Menu ▼

The science behind remote work

I discovered an interesting lecture posted on Mastodon several weeks ago. Dr. Janet Vertesi (Associate Professor of Sociology Princeton University) presented Remote Work the Good, the Bad, the Ugly, and the Way Forward for FSW Workshop 2023 hosted by Jet Propulsion Laboratory. The lecture is a compilation of findings from more than four decades of studying remote work; it’s not a new phenomenon as many think.

I copied key findings from several slides (all content in bullet points is copied) for easier reference in the future and added a few comments where appropriate. I highly recommend watching the lecture if you want more details, study references, and additional commentary from Dr. Vertesi.

There are advantages to bringing distributed teammates together to solve complex problems, BUT:

(minute 6)

  • It can’t be entirely remote. Remote work requires in-person time, including travel to participating sites and socializing among members.
  • Remote work trends toward miscommunication and personal conflict without significant work to produce and sustain situational awareness and strong ties.
  • It requires particular organization of the work. It’s best suited for tasks that are not highly integrative or creative, and for organizations that are more hierarchical than flat.
  • It takes up to 3x more time to do integrative tasks remotely and requires more coordination meetings, but workers feel more productive solo & dislike meetings.
  • Workers feel competent getting the job done in their own way, but it’s hard to stay abreast of developments and negatively impacts their assessments of teammates.

It’s all about communication

(minute 8)

  • Functional teams experience clear communication, to and from managers and among teammates, about group goals and tasks.
  • It’s not just about direct expression! Communication requires common ground upheld by situational awareness, peripheral cues, culture, and informal interactions, spontaneous communication.

### YOUR INSTRUCTIONS
Retype the piece on the science behind remote work above in full, word for word.

### EXERCISE DATA

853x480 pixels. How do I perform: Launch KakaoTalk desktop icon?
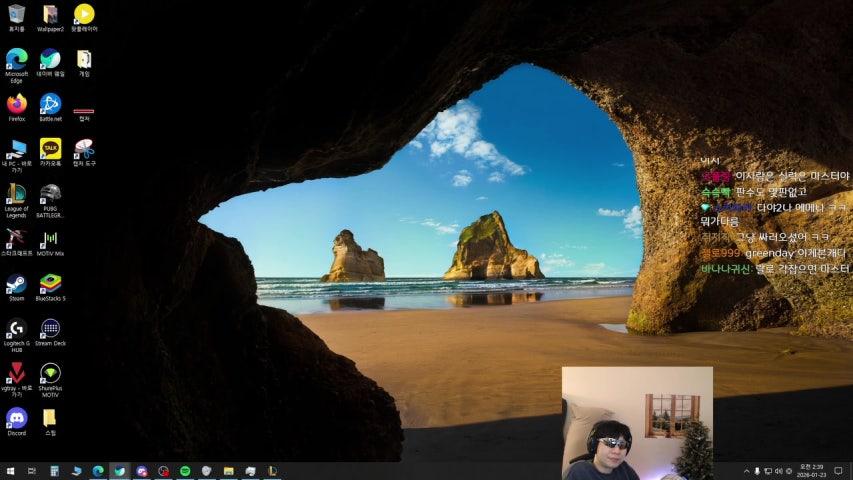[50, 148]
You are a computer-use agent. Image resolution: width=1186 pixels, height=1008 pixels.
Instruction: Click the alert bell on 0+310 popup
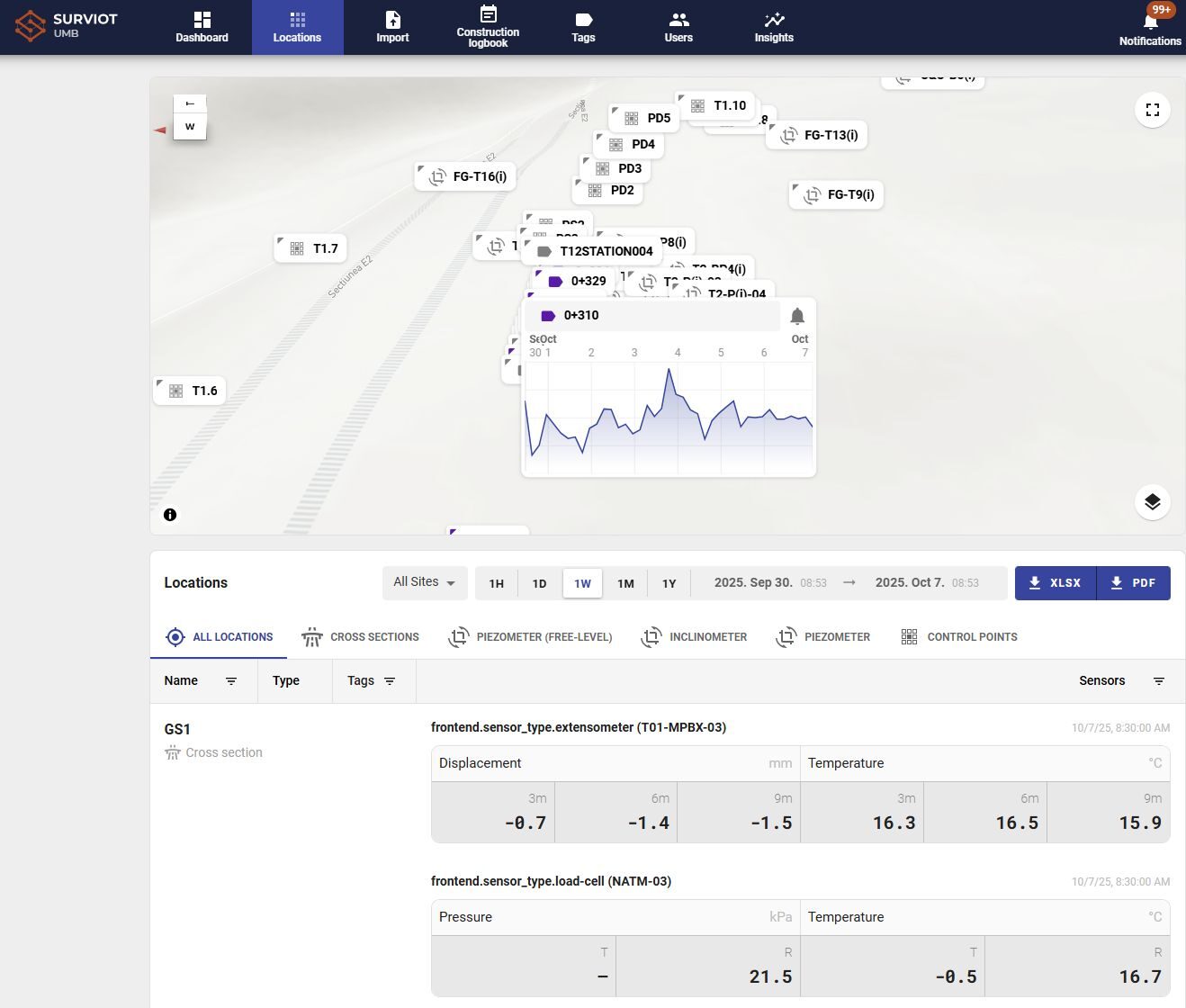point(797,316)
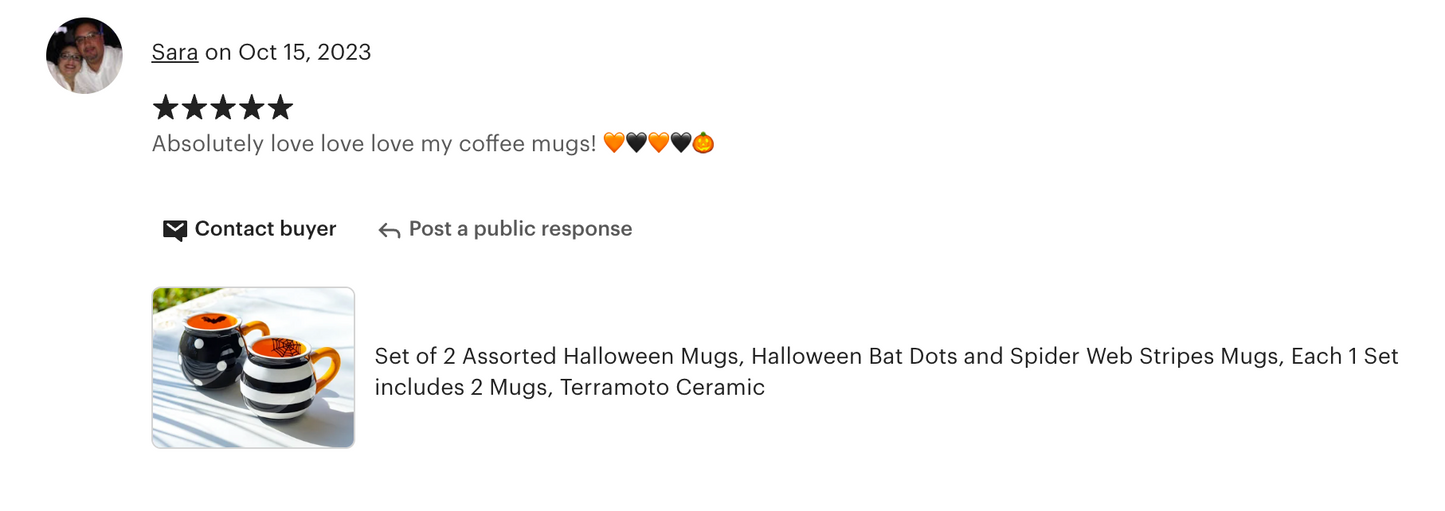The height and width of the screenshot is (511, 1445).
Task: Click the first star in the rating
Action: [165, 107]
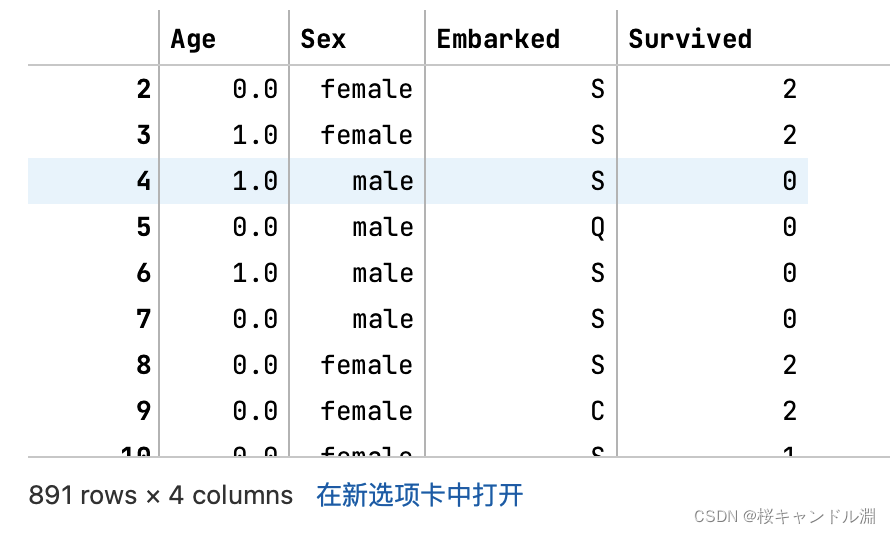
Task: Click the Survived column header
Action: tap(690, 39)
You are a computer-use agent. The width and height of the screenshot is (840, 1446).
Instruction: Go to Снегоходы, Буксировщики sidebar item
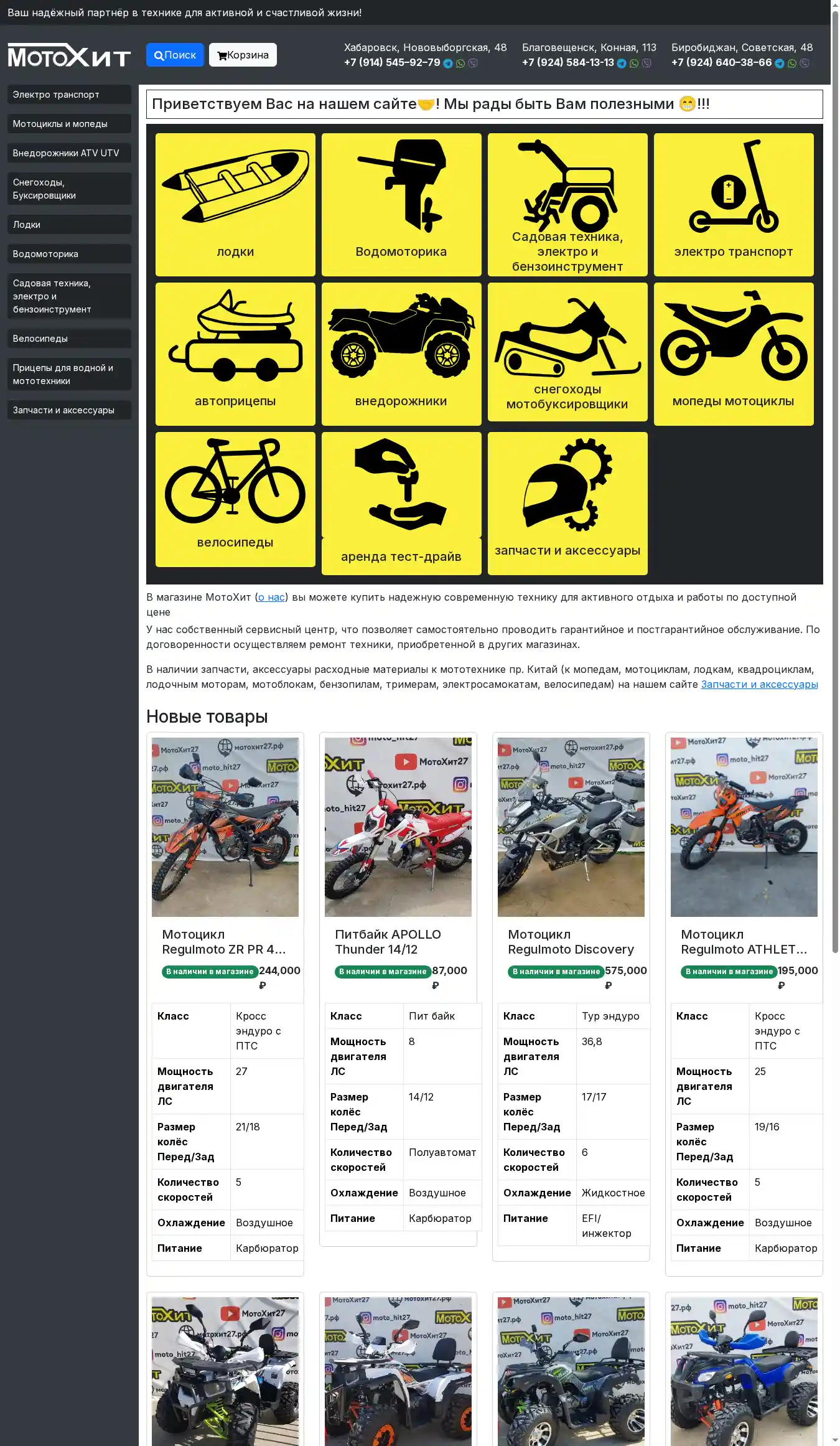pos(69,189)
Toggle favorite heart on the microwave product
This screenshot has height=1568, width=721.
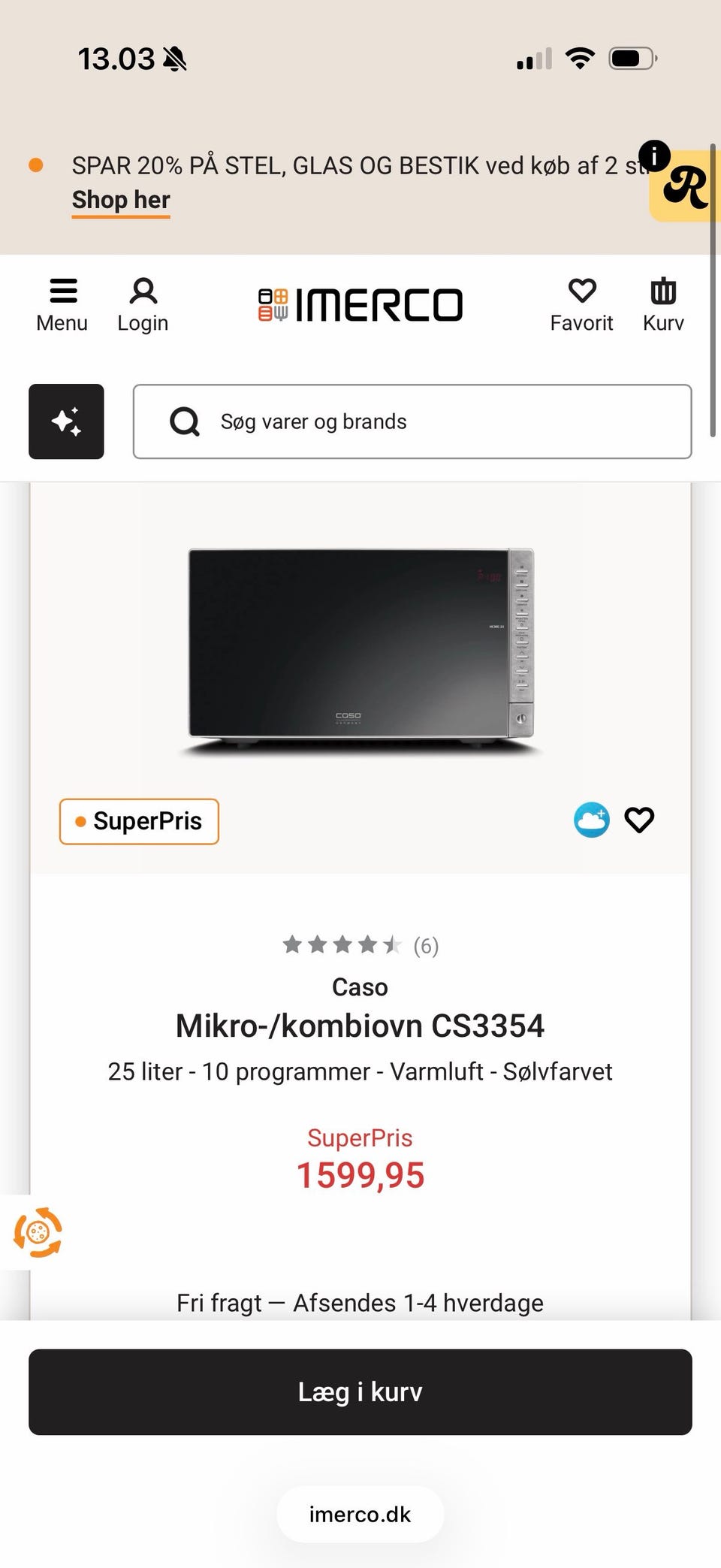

### EXERCISE ANSWER
Menu ▼

The science behind remote work

I discovered an interesting lecture posted on Mastodon several weeks ago. Dr. Janet Vertesi (Associate Professor of Sociology Princeton University) presented Remote Work the Good, the Bad, the Ugly, and the Way Forward for FSW Workshop 2023 hosted by Jet Propulsion Laboratory. The lecture is a compilation of findings from more than four decades of studying remote work; it’s not a new phenomenon as many think.

I copied key findings from several slides (all content in bullet points is copied) for easier reference in the future and added a few comments where appropriate. I highly recommend watching the lecture if you want more details, study references, and additional commentary from Dr. Vertesi.

There are advantages to bringing distributed teammates together to solve complex problems, BUT:

(minute 6)

  • It can’t be entirely remote. Remote work requires in-person time, including travel to participating sites and socializing among members.
  • Remote work trends toward miscommunication and personal conflict without significant work to produce and sustain situational awareness and strong ties.
  • It requires particular organization of the work. It’s best suited for tasks that are not highly integrative or creative, and for organizations that are more hierarchical than flat.
  • It takes up to 3x more time to do integrative tasks remotely and requires more coordination meetings, but workers feel more productive solo & dislike meetings.
  • Workers feel competent getting the job done in their own way, but it’s hard to stay abreast of developments and negatively impacts their assessments of teammates.

It’s all about communication

(minute 8)

  • Functional teams experience clear communication, to and from managers and among teammates, about group goals and tasks.
  • It’s not just about direct expression! Communication requires common ground upheld by situational awareness, peripheral cues, culture, and informal interactions, spontaneous communication.